*Directions*
Convert the data below into a JSON array of strings, one string per line, and omit blank lines.

*Listing*
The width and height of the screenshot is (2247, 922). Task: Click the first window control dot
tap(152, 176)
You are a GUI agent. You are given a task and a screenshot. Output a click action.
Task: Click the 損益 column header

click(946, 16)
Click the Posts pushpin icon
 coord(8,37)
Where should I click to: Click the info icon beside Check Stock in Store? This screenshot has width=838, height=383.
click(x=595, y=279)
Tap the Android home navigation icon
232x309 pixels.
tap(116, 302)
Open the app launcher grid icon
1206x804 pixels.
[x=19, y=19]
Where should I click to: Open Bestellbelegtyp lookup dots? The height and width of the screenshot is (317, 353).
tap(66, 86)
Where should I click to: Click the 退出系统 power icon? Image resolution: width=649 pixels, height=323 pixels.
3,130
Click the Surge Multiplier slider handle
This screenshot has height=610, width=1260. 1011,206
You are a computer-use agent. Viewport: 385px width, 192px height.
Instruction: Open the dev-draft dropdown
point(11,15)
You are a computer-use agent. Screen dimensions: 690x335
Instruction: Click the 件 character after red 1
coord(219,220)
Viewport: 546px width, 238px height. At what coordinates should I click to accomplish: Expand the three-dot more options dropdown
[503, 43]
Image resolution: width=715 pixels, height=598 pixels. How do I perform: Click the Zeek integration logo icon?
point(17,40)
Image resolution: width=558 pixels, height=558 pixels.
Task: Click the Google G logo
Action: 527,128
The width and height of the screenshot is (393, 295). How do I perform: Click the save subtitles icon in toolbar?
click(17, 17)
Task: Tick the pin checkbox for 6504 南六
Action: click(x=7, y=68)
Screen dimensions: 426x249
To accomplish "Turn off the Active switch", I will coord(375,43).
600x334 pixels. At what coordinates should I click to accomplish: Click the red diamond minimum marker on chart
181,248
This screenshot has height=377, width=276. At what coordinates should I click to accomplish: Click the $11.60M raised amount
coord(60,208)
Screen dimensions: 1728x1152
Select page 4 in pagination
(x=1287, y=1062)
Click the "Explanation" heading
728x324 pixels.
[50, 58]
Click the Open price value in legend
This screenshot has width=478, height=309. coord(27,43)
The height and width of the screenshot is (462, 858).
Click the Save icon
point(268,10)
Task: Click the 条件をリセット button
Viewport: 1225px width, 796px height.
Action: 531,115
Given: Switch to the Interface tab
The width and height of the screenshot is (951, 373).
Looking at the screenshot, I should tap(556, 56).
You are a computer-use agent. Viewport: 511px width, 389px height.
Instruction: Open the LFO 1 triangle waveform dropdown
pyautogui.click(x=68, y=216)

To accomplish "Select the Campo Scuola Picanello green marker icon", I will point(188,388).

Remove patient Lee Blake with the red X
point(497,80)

*Result of this exercise*
[
  "The width and height of the screenshot is (2247, 922). Task: Click the first window control dot",
  "tap(152, 176)",
  "You are a GUI agent. You are given a task and a screenshot. Output a click action.",
  "Task: Click the 損益 column header",
  "click(946, 16)",
  "Click the Posts pushpin icon",
  " coord(8,37)",
  "Where should I click to: Click the info icon beside Check Stock in Store? This screenshot has width=838, height=383.",
  "click(x=595, y=279)",
  "Tap the Android home navigation icon",
  "232x309 pixels.",
  "tap(116, 302)",
  "Open the app launcher grid icon",
  "1206x804 pixels.",
  "[x=19, y=19]",
  "Where should I click to: Open Bestellbelegtyp lookup dots? The height and width of the screenshot is (317, 353).",
  "tap(66, 86)",
  "Where should I click to: Click the 退出系统 power icon? Image resolution: width=649 pixels, height=323 pixels.",
  "3,130",
  "Click the Surge Multiplier slider handle",
  "This screenshot has height=610, width=1260. 1011,206",
  "You are a computer-use agent. Viewport: 385px width, 192px height.",
  "Instruction: Open the dev-draft dropdown",
  "point(11,15)",
  "You are a computer-use agent. Screen dimensions: 690x335",
  "Instruction: Click the 件 character after red 1",
  "coord(219,220)",
  "Viewport: 546px width, 238px height. At what coordinates should I click to accomplish: Expand the three-dot more options dropdown",
  "[503, 43]",
  "Image resolution: width=715 pixels, height=598 pixels. How do I perform: Click the Zeek integration logo icon?",
  "point(17,40)",
  "Image resolution: width=558 pixels, height=558 pixels.",
  "Task: Click the Google G logo",
  "Action: 527,128",
  "The width and height of the screenshot is (393, 295). How do I perform: Click the save subtitles icon in toolbar?",
  "click(17, 17)",
  "Task: Tick the pin checkbox for 6504 南六",
  "Action: click(x=7, y=68)",
  "Screen dimensions: 426x249",
  "To accomplish \"Turn off the Active switch\", I will coord(375,43).",
  "600x334 pixels. At what coordinates should I click to accomplish: Click the red diamond minimum marker on chart",
  "181,248",
  "This screenshot has height=377, width=276. At what coordinates should I click to accomplish: Click the $11.60M raised amount",
  "coord(60,208)",
  "Screen dimensions: 1728x1152",
  "Select page 4 in pagination",
  "(x=1287, y=1062)",
  "Click the \"Explanation\" heading",
  "728x324 pixels.",
  "[50, 58]",
  "Click the Open price value in legend",
  "This screenshot has width=478, height=309. coord(27,43)",
  "The height and width of the screenshot is (462, 858).",
  "Click the Save icon",
  "point(268,10)",
  "Task: Click the 条件をリセット button",
  "Viewport: 1225px width, 796px height.",
  "Action: 531,115",
  "Given: Switch to the Interface tab",
  "The width and height of the screenshot is (951, 373).",
  "Looking at the screenshot, I should tap(556, 56).",
  "You are a computer-use agent. Viewport: 511px width, 389px height.",
  "Instruction: Open the LFO 1 triangle waveform dropdown",
  "pyautogui.click(x=68, y=216)",
  "To accomplish \"Select the Campo Scuola Picanello green marker icon\", I will point(188,388).",
  "Remove patient Lee Blake with the red X",
  "point(497,80)"
]